При жизни Чехова пьеса была переведена на болгарский, немецкий, сербскохорватский и чешский языки.
Дядя Ваня
Впервые – сборник «Пьесы». СПб., изд. А. С. Суворина, 1897.
С небольшими изменениями вошло в том «Пьесы» марксовского издания – т. VII1 (1901).
С того же стереотипа перепечатано во втором, дополненном издании тома – т. VII2 (1902). Одновременно часть тиража выпущена отдельным изданием: Антон Чехов. Дядя Ваня. Сцены из деревенской жизни. В четырех действиях. СПб., изд. А. Ф. Маркса, 1902 (ценз. разр. 15 марта 1902 г.).
Сохранился лист рукописи (беловой автограф) с текстом заключительной сцены пьесы, со слов: «С о н я (возвращается, ставит свечу на стол). Уехал…» (ЦГАЛИ).
Печатается по тексту: Чехов, т. VII2, стр. 203–258.
1
Пьеса возникла в результате коренной переработки комедии «Леший», созданной в 1889–1890 гг. Точная дата начала работы над «Дядей Ваней» неизвестна.

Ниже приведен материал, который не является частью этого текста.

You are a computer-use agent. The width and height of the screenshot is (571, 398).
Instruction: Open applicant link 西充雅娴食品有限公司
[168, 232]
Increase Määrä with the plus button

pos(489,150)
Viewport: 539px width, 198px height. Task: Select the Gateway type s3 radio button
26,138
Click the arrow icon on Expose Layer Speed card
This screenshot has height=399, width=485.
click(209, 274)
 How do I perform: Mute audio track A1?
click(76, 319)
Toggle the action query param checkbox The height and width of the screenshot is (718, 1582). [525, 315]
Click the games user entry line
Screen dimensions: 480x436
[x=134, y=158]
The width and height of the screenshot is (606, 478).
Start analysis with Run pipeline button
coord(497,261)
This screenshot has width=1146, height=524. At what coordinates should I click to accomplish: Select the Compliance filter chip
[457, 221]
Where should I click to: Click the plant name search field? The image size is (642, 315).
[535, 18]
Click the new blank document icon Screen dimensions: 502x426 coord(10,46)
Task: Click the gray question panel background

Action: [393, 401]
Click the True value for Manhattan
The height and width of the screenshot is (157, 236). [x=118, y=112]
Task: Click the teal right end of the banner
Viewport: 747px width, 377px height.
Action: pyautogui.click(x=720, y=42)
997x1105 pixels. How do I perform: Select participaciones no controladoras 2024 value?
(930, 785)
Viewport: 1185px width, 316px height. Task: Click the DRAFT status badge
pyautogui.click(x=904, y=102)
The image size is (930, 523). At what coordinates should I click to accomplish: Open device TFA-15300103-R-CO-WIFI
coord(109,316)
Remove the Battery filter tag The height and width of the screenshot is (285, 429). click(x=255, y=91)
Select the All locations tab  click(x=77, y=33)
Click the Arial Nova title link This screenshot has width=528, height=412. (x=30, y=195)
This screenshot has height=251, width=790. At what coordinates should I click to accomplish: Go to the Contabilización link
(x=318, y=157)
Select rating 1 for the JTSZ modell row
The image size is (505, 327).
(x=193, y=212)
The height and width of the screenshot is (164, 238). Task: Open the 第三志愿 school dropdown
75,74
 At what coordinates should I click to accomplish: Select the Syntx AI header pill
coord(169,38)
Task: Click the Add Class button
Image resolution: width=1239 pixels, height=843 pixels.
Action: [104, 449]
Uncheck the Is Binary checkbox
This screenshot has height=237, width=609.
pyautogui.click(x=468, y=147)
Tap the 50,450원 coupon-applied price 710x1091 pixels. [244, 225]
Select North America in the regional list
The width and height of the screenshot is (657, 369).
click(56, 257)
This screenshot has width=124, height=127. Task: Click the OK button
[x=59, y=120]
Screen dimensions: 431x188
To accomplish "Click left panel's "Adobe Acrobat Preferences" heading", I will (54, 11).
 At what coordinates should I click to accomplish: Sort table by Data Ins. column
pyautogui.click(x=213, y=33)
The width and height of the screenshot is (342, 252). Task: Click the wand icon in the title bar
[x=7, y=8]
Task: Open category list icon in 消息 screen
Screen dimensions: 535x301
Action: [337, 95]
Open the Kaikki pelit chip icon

В настоящем издании пьеса отнесена к 1896 году – ко времени окончательного завершения авторской работы над ней.
Хотя Чехов написал по существу совершенно новую пьесу, в нее перешли из «Лешего» и основные действующие лица (Войницкий, Серебряков, Соня, Елена Андреевна, Мария Васильевна), и многие сюжетные ситуации, наконец, целые куски первоначального текста.
Внешнее сходство «Дяди Вани» с «Лешим» позволяло современникам характеризовать «Лешего» как «предтечу» «Дяди Вани», как его первоначальный «вариант», его раннюю «версию». Актер Малого театра А. И. Сумбатов (Южин), ознакомившись с только что напечатанным «Дядей Ваней», запрашивал Чехова: «„Дядя Ваня“ – „Леший“?» (май 1897 г. – ГБЛ). Давний почитатель «Лешего» А. И. Урусов с огорчением писал Чехову, прочитав «Дядю Ваню»: «…Вы <…> испортили „Лешего“» (27 января 1899 г. – Слово, стр. 288). М. П. Чехова тоже сближала в своем восприятии обе пьесы и по поводу «Лешего» однажды заметила: «„Леший“, позднее „Дядя Ваня“» (Письма, стр. 179).